:: Supplied information

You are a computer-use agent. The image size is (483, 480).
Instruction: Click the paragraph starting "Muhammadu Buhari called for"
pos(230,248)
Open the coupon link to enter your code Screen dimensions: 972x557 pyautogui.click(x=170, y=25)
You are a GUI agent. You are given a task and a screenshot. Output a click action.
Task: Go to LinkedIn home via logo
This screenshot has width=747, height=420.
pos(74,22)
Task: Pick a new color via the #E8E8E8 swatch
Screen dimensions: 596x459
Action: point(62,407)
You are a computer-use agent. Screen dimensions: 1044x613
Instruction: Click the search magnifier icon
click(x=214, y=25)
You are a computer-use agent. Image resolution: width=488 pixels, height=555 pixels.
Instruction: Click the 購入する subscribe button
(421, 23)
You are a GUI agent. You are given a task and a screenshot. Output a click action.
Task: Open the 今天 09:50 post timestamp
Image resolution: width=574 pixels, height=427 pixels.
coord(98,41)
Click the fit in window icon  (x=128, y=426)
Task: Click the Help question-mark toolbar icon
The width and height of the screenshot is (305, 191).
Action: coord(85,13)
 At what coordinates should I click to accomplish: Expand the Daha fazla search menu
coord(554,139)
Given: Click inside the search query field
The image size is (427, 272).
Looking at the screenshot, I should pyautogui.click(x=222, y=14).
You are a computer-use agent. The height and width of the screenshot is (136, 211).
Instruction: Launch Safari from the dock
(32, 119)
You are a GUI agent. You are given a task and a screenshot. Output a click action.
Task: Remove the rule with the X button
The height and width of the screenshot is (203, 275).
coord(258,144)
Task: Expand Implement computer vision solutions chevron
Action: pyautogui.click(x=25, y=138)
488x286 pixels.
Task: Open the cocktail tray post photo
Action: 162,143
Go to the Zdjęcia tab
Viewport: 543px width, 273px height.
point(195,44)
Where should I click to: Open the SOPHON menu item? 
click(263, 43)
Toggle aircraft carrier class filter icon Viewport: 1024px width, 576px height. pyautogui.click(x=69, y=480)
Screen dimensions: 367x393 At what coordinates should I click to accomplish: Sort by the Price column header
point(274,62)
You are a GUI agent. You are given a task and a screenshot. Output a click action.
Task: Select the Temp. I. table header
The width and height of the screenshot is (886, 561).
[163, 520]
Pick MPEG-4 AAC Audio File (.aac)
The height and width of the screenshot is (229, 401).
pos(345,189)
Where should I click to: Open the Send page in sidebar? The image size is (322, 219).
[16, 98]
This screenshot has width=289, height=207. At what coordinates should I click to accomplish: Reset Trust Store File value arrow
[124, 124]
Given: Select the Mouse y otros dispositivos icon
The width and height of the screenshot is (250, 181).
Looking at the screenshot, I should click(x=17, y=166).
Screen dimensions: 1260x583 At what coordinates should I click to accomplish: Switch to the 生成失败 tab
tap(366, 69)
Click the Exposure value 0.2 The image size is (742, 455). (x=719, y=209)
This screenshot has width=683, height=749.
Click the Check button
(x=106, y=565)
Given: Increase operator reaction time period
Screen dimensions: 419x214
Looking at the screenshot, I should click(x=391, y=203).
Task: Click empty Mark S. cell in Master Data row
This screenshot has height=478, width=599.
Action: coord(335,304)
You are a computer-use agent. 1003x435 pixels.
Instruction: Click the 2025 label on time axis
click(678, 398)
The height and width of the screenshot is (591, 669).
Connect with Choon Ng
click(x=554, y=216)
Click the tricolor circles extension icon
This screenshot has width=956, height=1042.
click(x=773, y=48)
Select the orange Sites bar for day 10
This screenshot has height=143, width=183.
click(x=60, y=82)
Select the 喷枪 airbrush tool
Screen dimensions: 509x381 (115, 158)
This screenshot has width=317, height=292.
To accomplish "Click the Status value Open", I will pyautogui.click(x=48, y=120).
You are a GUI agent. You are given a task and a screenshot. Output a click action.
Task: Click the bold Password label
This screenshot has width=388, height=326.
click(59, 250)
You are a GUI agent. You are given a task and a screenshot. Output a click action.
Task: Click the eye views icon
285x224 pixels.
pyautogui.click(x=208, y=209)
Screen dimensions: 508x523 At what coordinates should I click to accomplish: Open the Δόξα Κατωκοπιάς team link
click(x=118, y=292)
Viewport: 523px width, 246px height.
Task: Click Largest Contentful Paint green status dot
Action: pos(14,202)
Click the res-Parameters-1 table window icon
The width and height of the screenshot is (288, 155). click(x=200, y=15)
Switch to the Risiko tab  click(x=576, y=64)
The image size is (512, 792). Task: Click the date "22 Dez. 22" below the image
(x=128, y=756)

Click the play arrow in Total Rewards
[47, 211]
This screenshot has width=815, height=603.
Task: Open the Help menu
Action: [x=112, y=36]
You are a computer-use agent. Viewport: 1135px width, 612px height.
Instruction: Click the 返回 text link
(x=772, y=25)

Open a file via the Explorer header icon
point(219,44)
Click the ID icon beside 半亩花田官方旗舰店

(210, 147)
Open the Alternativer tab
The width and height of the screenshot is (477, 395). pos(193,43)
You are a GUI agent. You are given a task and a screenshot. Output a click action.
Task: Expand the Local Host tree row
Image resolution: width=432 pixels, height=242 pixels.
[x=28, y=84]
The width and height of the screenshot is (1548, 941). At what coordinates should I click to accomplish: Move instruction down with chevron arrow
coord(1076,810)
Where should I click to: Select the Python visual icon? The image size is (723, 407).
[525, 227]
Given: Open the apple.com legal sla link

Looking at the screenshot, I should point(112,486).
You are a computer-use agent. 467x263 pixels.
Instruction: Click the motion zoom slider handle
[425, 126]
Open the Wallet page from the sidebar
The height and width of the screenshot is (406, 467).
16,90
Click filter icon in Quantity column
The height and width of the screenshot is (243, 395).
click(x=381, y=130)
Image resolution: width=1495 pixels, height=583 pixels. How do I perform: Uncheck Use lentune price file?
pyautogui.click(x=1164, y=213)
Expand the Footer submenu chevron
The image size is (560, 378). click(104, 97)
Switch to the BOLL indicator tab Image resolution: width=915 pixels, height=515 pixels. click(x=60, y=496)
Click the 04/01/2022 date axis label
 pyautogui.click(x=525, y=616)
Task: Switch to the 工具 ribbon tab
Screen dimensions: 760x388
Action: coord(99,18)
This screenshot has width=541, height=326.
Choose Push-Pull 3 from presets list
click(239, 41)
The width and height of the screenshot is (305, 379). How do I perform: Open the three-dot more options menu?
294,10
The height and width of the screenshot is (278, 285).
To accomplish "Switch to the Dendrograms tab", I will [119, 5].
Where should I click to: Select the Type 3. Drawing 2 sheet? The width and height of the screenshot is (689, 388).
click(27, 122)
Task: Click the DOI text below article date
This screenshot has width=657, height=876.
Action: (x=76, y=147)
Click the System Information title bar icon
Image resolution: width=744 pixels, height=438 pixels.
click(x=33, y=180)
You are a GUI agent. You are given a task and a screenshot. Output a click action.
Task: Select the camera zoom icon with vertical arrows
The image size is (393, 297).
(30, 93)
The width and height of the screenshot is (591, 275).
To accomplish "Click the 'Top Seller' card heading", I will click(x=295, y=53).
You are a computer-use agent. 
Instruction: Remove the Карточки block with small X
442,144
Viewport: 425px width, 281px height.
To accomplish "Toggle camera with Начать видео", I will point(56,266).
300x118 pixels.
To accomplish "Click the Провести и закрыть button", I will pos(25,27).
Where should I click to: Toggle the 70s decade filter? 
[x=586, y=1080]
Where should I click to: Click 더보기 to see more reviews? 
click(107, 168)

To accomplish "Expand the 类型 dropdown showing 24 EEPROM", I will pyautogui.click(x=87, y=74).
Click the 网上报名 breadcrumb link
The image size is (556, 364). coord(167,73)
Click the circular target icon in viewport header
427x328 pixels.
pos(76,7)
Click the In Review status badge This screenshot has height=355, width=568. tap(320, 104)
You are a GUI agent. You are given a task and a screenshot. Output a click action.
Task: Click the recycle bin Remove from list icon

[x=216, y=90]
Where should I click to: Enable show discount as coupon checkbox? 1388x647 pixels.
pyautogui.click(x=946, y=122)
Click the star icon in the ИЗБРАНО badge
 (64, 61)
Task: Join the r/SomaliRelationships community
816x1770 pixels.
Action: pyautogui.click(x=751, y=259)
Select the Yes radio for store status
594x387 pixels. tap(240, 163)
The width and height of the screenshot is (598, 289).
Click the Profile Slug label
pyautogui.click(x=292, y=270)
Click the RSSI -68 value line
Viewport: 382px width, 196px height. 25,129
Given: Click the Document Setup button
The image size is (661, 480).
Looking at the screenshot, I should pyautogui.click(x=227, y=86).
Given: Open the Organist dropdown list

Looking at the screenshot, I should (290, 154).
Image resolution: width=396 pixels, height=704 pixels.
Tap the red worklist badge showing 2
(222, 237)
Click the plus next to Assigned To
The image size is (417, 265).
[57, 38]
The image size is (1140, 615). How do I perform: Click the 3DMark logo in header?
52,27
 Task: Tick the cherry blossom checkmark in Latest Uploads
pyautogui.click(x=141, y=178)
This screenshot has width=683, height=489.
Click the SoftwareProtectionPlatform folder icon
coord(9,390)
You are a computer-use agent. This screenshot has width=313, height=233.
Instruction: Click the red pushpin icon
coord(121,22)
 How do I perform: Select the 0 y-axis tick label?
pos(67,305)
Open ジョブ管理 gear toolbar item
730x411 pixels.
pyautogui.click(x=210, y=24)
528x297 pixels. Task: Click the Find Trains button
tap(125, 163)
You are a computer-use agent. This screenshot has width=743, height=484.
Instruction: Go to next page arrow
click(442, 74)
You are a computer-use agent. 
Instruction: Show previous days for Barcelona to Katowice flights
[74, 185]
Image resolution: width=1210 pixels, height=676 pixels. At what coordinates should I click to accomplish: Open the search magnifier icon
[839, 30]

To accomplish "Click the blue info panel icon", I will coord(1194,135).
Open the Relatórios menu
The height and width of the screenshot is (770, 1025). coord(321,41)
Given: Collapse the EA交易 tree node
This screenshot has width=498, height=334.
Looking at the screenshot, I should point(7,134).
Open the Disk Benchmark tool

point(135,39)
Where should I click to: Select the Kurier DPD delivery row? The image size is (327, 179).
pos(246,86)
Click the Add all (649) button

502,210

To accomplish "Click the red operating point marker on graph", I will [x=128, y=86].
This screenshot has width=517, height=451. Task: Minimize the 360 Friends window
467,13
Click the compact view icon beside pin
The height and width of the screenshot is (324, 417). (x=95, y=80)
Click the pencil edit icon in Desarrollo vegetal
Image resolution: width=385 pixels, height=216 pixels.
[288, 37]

::::

Required action - All lines from the beginning of the entries through the line marked "Open the coupon" are to be output exactly; nothing else belongs in the answer.

Solution -
You are a computer-use agent. The image size is (483, 480).
Instruction: Click the paragraph starting "Muhammadu Buhari called for"
pos(230,248)
Open the coupon link to enter your code Screen dimensions: 972x557 pyautogui.click(x=170, y=25)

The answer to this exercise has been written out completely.